Aurelia stumbled, unused to the speed. His arm caught her before she fell, firm and strangely gentle.
> "You're mortal," he said, half to himself. "Fragile things."
> "And yet I summoned you."
A slow smile curved his lips — dangerous, mocking, almost proud.
> "Indeed."
As they crossed the bridge toward the outer wall, bells rang again — the alarm.
Aurelia turned back. The Cathedral spire glowed with holy fire; priests chanted in panic. Above them, streaks of golden light cut through the clouds — Seraphic Wardens, sent to cleanse the taint of forbidden summoning.
> "They're coming," she breathed.
Kael's wings erupted again in a burst of black-gold fire.
> "Then let them come."
He lifted her effortlessly, the world dropping away beneath them as they rose into the storm. Rain lashed their faces, lightning dancing between his wings. The city of her birth shrank to embers below.
For the first time since her fall, Aurelia felt something she hadn't in years — freedom.
---
Hours later, they landed on a cliff overlooking the Veil Sea — an expanse of silver mist where the dead were said to drift. Kael stood at the edge, his gaze distant.
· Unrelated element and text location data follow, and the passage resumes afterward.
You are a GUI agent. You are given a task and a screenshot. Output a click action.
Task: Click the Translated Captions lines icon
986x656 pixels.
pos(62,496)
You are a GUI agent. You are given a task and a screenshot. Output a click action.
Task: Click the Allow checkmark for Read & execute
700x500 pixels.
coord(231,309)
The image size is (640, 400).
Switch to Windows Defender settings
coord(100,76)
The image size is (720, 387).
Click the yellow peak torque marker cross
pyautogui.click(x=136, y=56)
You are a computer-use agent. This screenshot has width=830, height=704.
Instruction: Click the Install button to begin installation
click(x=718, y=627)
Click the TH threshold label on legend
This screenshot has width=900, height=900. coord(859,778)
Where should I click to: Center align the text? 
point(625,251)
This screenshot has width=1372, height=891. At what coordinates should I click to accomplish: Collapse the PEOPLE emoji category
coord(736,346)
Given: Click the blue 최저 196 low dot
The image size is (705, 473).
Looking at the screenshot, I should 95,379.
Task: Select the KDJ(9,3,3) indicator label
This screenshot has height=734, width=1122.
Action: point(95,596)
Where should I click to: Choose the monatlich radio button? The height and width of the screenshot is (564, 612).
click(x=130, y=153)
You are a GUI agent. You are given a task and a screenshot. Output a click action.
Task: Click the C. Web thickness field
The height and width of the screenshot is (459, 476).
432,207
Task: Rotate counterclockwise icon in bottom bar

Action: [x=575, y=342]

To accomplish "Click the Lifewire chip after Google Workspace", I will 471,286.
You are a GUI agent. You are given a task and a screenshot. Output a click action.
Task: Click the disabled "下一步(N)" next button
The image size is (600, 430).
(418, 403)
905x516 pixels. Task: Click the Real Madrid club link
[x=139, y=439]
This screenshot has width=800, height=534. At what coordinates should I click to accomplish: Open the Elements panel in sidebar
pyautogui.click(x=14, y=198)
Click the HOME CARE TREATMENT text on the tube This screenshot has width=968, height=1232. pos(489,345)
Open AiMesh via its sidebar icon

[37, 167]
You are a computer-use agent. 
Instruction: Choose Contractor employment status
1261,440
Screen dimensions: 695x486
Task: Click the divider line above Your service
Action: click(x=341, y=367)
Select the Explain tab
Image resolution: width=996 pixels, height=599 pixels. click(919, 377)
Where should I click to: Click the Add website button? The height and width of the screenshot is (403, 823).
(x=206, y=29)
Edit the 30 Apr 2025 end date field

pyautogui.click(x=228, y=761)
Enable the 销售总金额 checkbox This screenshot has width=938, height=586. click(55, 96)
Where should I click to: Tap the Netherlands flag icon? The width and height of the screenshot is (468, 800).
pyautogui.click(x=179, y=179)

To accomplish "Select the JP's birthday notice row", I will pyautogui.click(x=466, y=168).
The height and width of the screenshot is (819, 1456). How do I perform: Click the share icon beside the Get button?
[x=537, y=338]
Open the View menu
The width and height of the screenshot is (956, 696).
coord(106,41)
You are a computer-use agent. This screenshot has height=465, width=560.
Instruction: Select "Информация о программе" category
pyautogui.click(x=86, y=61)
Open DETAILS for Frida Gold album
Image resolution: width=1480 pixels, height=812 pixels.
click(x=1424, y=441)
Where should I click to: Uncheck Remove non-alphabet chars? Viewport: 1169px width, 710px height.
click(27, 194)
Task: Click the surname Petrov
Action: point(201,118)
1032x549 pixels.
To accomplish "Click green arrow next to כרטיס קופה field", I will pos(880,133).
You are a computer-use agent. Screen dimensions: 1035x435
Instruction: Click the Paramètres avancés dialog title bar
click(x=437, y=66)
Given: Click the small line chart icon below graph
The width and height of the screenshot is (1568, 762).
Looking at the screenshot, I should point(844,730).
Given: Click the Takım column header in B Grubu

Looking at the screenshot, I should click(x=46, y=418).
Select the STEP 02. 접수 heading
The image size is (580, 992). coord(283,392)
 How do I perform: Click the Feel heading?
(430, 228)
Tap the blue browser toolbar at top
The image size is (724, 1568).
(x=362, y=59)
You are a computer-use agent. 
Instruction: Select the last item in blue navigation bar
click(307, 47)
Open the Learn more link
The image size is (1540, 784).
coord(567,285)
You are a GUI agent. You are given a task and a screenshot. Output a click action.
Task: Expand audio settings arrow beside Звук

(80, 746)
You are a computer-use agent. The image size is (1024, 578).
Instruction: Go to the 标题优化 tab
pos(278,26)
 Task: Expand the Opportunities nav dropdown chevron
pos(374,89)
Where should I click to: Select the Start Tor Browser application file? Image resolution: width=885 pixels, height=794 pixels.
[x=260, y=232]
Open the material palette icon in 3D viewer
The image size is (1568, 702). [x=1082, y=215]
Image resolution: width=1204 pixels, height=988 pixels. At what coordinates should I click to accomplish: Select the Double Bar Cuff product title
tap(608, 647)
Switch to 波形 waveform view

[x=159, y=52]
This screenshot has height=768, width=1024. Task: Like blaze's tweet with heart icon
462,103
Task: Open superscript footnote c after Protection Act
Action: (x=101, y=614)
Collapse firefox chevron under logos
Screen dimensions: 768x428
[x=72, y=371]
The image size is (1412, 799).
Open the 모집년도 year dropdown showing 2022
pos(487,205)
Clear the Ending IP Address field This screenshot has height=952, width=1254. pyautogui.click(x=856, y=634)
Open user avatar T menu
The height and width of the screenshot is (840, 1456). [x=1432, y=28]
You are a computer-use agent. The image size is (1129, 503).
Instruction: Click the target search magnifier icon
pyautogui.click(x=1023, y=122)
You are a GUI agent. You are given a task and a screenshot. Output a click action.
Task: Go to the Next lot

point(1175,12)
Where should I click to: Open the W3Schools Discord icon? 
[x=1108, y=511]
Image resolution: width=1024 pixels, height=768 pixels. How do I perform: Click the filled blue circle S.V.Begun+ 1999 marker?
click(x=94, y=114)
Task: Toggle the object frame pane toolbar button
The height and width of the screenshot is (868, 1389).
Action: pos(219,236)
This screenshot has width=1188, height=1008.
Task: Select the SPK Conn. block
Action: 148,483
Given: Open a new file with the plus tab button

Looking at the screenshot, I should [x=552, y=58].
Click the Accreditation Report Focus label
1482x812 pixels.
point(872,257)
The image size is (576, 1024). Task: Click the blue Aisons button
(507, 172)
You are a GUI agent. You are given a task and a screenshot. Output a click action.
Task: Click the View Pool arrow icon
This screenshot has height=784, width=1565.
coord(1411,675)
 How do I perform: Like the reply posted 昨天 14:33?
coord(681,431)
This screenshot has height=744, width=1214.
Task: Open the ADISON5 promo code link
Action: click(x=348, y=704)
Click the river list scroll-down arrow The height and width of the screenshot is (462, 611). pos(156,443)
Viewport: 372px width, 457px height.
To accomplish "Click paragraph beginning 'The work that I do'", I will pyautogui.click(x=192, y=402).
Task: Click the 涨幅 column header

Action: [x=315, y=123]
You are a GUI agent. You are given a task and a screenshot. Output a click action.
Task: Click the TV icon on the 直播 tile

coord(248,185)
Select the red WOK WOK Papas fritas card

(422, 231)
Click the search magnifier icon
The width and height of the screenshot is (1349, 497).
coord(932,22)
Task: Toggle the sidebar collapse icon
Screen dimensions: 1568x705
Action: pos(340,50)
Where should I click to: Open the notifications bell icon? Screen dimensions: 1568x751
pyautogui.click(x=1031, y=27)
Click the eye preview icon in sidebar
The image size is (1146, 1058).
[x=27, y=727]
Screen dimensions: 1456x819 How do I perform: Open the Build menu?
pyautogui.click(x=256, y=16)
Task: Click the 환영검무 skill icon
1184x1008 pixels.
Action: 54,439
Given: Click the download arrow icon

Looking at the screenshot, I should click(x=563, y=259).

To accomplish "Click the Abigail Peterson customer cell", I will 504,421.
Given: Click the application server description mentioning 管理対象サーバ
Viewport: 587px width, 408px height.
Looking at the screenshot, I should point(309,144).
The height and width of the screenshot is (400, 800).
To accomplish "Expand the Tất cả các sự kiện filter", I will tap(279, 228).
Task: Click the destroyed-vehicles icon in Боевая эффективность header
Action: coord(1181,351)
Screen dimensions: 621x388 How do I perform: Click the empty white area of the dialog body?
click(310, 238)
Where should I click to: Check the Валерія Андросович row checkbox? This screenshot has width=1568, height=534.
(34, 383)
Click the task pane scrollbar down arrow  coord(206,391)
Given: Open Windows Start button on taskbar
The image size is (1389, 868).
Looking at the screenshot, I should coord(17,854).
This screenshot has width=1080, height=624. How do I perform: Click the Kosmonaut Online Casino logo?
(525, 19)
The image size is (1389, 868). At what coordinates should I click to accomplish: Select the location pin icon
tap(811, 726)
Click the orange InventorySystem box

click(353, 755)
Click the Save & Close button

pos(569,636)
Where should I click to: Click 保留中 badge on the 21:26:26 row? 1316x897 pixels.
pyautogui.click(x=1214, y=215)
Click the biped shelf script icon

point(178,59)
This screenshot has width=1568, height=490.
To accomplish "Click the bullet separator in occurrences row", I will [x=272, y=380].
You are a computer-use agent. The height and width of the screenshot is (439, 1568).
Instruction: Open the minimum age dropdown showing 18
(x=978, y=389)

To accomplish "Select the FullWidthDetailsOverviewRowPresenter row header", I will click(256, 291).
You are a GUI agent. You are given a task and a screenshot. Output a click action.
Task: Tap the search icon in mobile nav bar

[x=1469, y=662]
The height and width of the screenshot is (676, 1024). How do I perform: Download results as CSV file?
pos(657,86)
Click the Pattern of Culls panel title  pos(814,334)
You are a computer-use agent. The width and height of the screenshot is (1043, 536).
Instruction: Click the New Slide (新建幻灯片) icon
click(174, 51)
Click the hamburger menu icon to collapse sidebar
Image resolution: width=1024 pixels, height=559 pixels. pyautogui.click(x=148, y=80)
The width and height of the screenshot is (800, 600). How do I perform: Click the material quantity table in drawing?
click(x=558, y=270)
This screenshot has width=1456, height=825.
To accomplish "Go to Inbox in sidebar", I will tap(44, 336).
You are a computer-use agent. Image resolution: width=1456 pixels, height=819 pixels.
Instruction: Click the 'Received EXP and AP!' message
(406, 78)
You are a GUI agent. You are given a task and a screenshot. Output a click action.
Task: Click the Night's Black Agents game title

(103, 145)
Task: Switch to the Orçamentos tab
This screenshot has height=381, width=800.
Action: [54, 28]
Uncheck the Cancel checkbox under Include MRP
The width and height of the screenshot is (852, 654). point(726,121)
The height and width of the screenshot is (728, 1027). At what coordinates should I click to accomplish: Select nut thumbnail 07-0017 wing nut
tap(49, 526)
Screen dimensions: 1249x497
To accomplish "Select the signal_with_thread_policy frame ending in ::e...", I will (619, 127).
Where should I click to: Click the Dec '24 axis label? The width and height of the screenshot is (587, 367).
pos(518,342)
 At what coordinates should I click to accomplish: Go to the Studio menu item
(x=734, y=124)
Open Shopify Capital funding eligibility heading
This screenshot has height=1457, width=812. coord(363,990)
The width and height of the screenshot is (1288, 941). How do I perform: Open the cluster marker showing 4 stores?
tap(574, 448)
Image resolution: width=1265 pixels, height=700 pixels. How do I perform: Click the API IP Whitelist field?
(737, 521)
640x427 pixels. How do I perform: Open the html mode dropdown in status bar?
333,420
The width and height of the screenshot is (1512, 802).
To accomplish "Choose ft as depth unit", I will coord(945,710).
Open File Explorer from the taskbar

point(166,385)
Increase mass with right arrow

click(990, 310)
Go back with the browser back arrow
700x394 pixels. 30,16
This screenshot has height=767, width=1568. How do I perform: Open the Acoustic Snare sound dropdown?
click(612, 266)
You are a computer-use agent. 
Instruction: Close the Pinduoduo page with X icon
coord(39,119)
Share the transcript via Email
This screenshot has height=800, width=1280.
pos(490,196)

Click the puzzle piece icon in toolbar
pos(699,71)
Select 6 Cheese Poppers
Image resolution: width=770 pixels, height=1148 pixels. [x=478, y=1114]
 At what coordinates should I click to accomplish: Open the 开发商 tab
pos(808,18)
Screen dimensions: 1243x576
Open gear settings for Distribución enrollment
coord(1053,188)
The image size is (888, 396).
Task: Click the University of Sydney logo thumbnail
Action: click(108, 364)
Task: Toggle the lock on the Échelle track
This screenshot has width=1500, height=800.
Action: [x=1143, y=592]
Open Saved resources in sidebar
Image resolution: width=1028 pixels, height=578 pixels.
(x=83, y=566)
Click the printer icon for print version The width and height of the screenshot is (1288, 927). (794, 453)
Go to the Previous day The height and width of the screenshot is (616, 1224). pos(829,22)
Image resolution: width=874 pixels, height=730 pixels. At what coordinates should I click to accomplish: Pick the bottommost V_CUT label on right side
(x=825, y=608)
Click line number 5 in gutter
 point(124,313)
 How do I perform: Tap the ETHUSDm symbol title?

> "The contract is sealed," he said. "But its bond is not yet complete."
> "What does that mean?"
> "Your faith, Aurelia. It must replace the Light you lost. You must feed it — with conviction, with intent, with the fire of your will. Or the bond will consume you."
She met his gaze. "And if I fail?"
> "Then your soul will break… and mine will follow."
The wind howled between them.
And though she didn't yet understand, Aurelia felt the strange pull between their souls — a thread, invisible but unyielding, binding them together.
---
> "Rest," Kael said softly, turning away. "Tomorrow, we begin."
> "Begin what?"
> "Your vengeance."
---
But as Aurelia closed her eyes that night beneath a sky of bleeding stars, she didn't dream of vengeance. She dreamed of wings — shattered, burning, beautiful — and the sound of a voice whispering her name like a prayer.